Revered Iraqi-American trumpeter, santur player, vocalist, and composer Amir ElSaffar fuses elements of traditional Middle Eastern modal music and American jazz to create a mesmerizing sonic hybrid that moves into a free state of uninhibited musical exploration. He returns to The Soraya on Saturday, April 23 with his diverse and virtuosic 17-piece pan-Arabic Rivers of Sound Orchestra which features Middle Eastern masters as well as U.S. jazz stars, including guitarist Miles Okazaki, drummer Nasheet Waits, and woodwind legend J. D. Parran.

The Chicago Tribune said "ElSaffar's melismatic trumpet lines conveyed tremendous lyric beauty, his phrases bending and twisting in ways that Western ears are not accustomed to hearing...among the most promising figures in jazz today" (Chicago Tribune)

To open the evening, award-winning, American-born Indian classical vocalist Aditya Prakash brings the Aditya Prakash Ensemble to The Soraya for the first time.

Tickets for Amir ElSaffar's Rivers of Sound Orchestra with the Aditya Prakash Ensemble are available starting at $36 at www.thesoraya.org and by calling 818-677-3000. The Soraya is located at 18111 Nordhoff Street, Northridge, CA 91330.

About Amir ElSaffar's Rivers of Sound Orchestra
This performance marks Amir ElSaffar's third appearance at The Soraya, the first with his Rivers of Sound Orchestra. The ensemble is composed of 17 musicians from a broad spectrum of musical worlds. Together, the group creates a novel sound that transcends established notions of style and convention.

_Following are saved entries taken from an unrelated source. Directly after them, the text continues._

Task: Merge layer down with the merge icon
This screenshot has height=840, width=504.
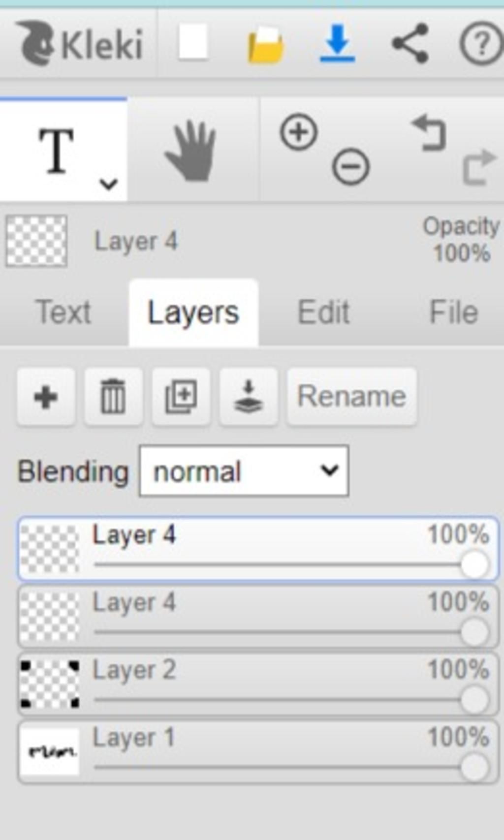Action: [248, 397]
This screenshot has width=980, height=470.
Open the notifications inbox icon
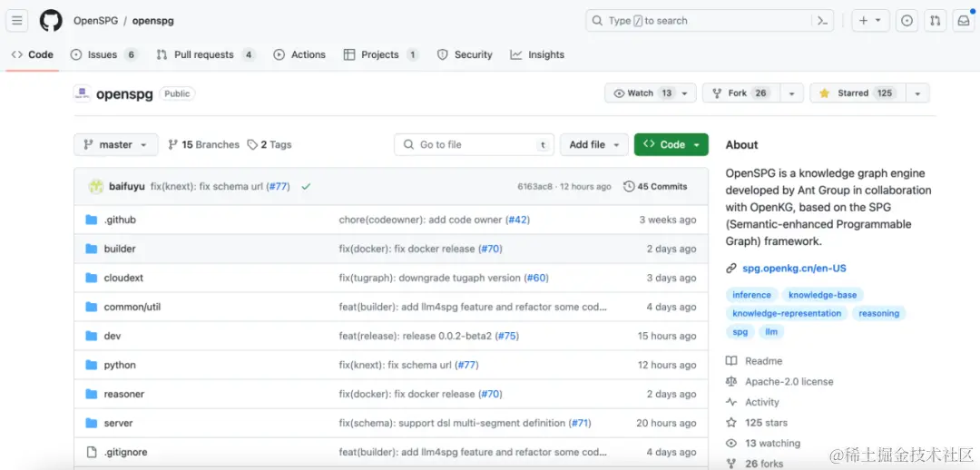[x=963, y=20]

Composer, trumpeter, santur player, and vocalist Amir ElSaffar has been described as "uniquely poised to reconcile jazz and Arabic music," (the Wire) and "one of the most promising figures in jazz today" (Chicago Tribune). A recipient of the Doris Duke Performing Artist Award and a 2018 US Artist Fellow, ElSaffar is an expert trumpeter with a classical background, conversant not only in the language of contemporary jazz, but has created techniques to play microtones and ornaments idiomatic to Arabic music that are not typically heard on the trumpet. Additionally, he is a purveyor of the centuries old, now endangered, Iraqi maqam tradition, which he performs actively as a vocalist and santur player.

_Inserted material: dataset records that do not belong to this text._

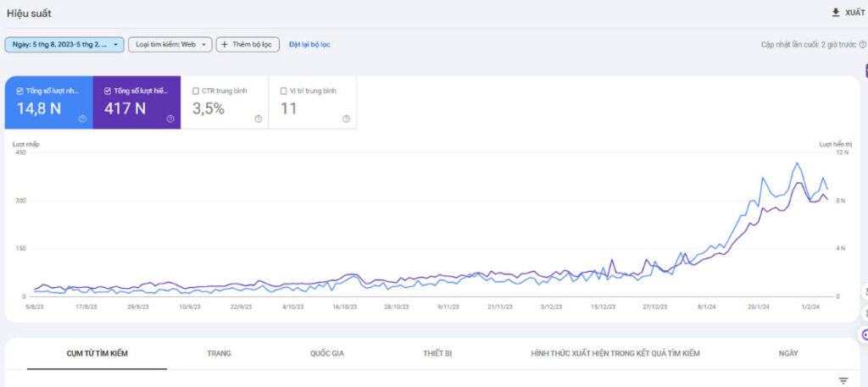The width and height of the screenshot is (868, 387).
Task: Open the 'THIẾT BỊ' tab
Action: tap(437, 353)
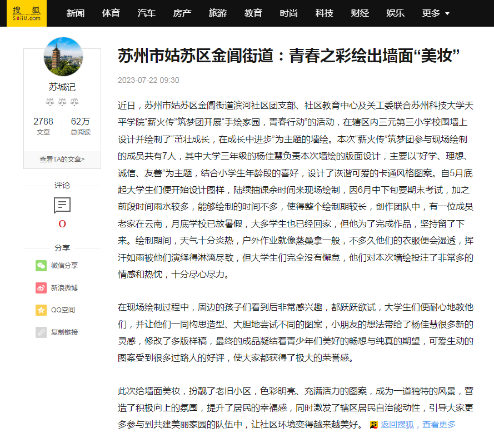Click the small Sohu icon at article end
Image resolution: width=494 pixels, height=448 pixels.
[374, 425]
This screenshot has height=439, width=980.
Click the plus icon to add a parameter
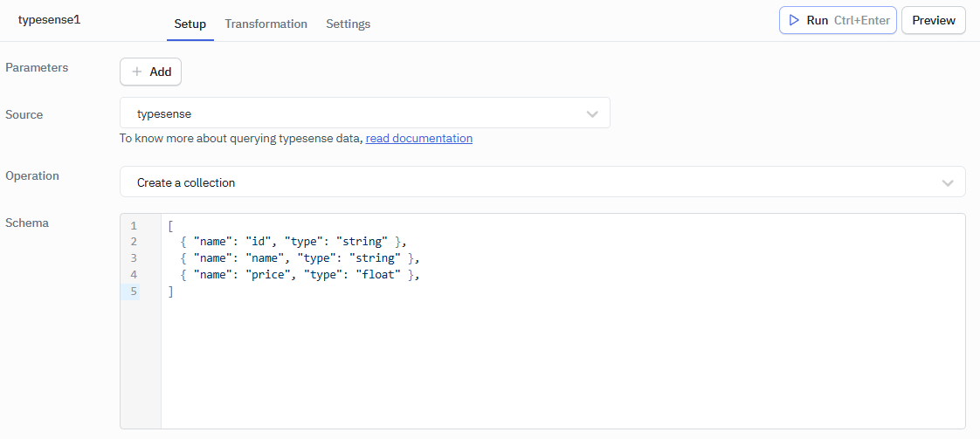137,72
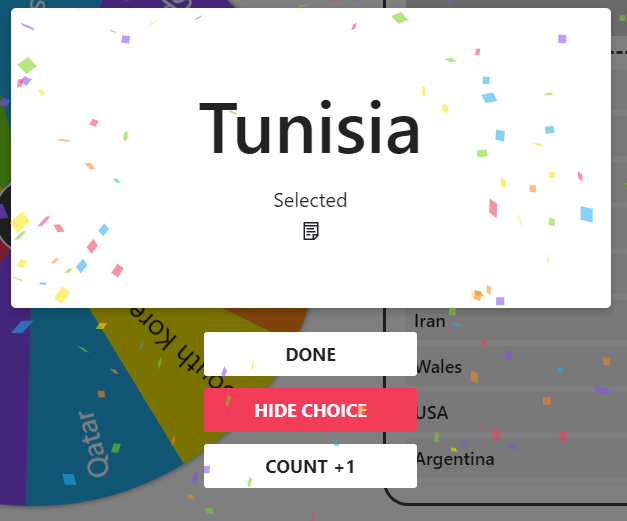Click the Tunisia result heading

(310, 128)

As a composer, ElSaffar has used the subtle microtones found in Iraqi maqam music to create an innovative approach to harmony and melody, and has received commissions to compose for large and small jazz ensembles, traditional Middle Eastern ensembles, chamber orchestras, string quartets, and contemporary music ensembles, as well as dance troupes.

ElSaffar began the Rivers of Sound Orchestra in 2015, and released the double LP, "Not Two," on New Amsterdam Records in 2017. Rivers of Sound has performed in festivals, concert halls, and opera houses worldwide. The musicians represent a variety of traditions, playing Middle Eastern, Indian and Western instruments such as oud, buzuq, santur, joza, cello, saxophone, oboe, mrudangam, frame drum, drum set, and re-tuned piano, vibraphone, and guitar. During the rehearsal and performance process, individual cultures melt away and a feeling of camaraderie emerges. Through improvisation, the group forms a non-hierarchical social microcosm based on compassion and connection in the collective pursuit of beauty.performed in festivals, concert halls, and opera houses worldwide.

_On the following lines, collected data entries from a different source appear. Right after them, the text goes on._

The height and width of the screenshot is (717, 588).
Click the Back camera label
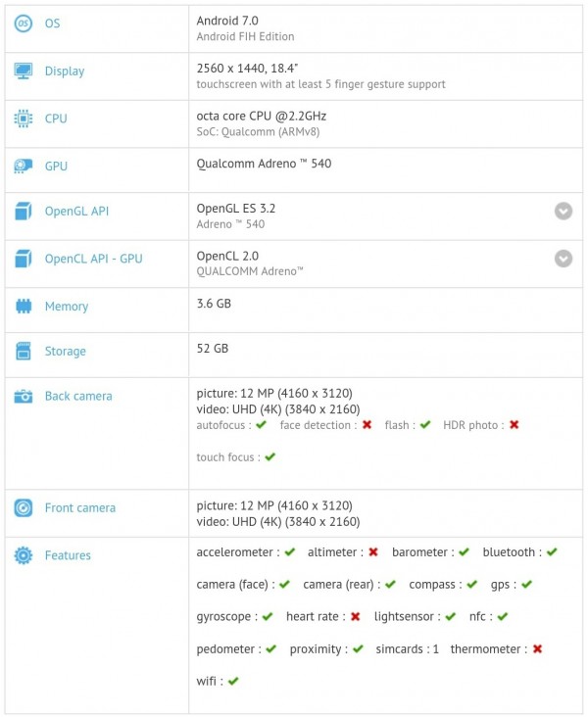click(78, 396)
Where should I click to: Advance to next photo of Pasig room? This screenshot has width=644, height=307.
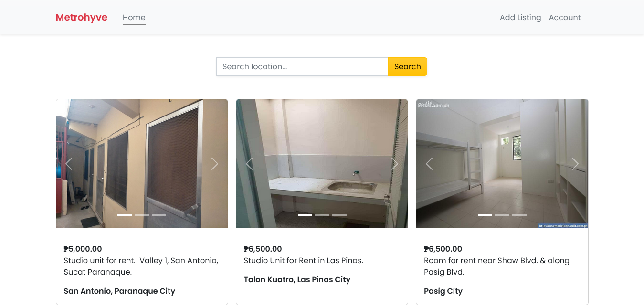(x=575, y=164)
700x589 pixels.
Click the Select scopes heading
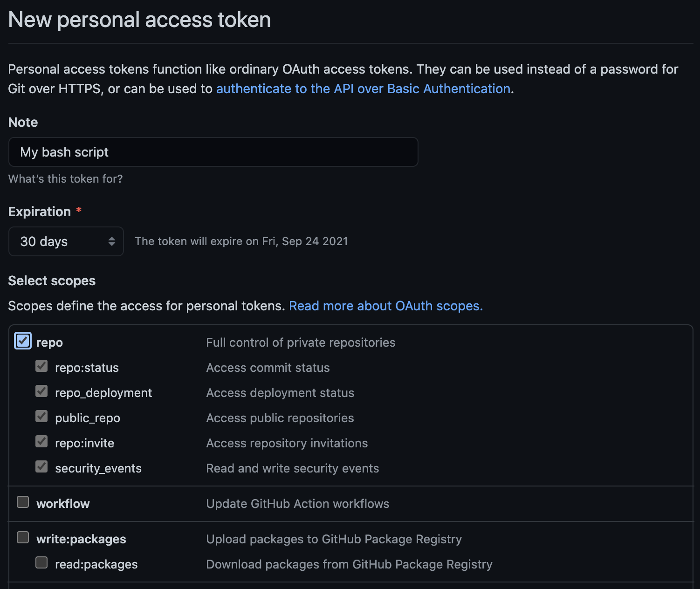pos(52,281)
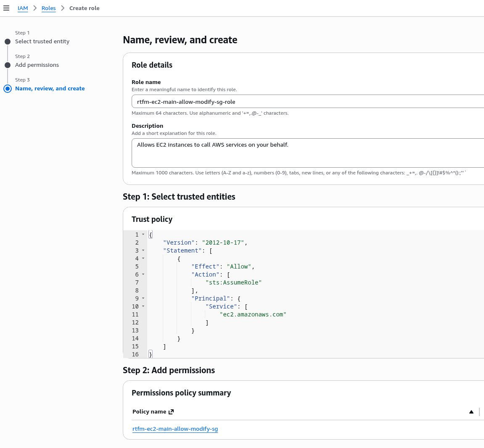Image resolution: width=484 pixels, height=448 pixels.
Task: Click the "sts:AssumeRole" line in trust policy
Action: (233, 283)
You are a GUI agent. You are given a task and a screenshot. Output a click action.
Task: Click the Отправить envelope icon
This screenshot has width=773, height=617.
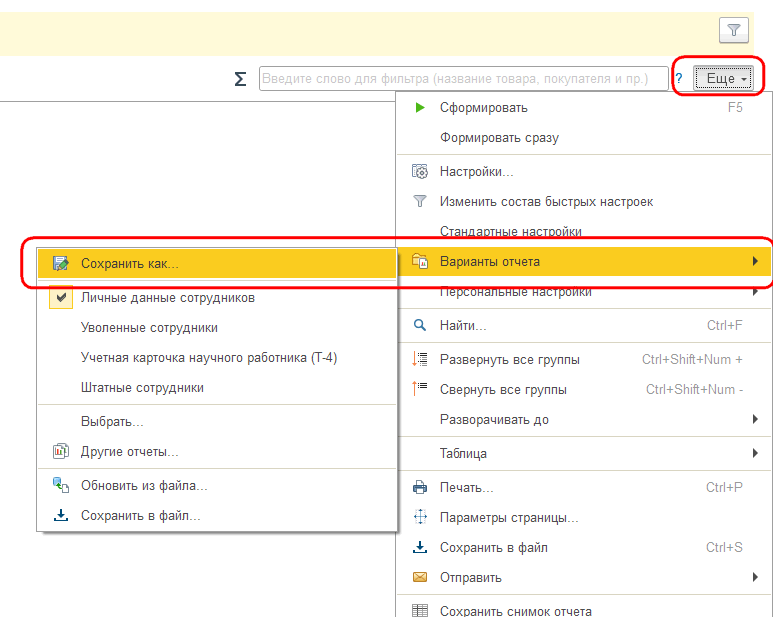tap(420, 577)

Using resonance as its governing principle, Rivers of Sound incorporates elements of microtonal maqam modal music of the Middle East with jazz and other contemporary musical practices to create a unique musical environment that moves beyond the notions of style and tradition into a realm of uninhibited musical communication.

The highest ideal in maqam music is to reach a state of tarab, or "musical ecstasy," which results from the melting away of borders between a notion of self and other, as performers and audience revel together in the music. As pitches and rhythms become fluid, so do cultural boundaries: elements that traditionally divide musicians and genre-specific modes are re-contextualized in a fresh transcultural soundscape.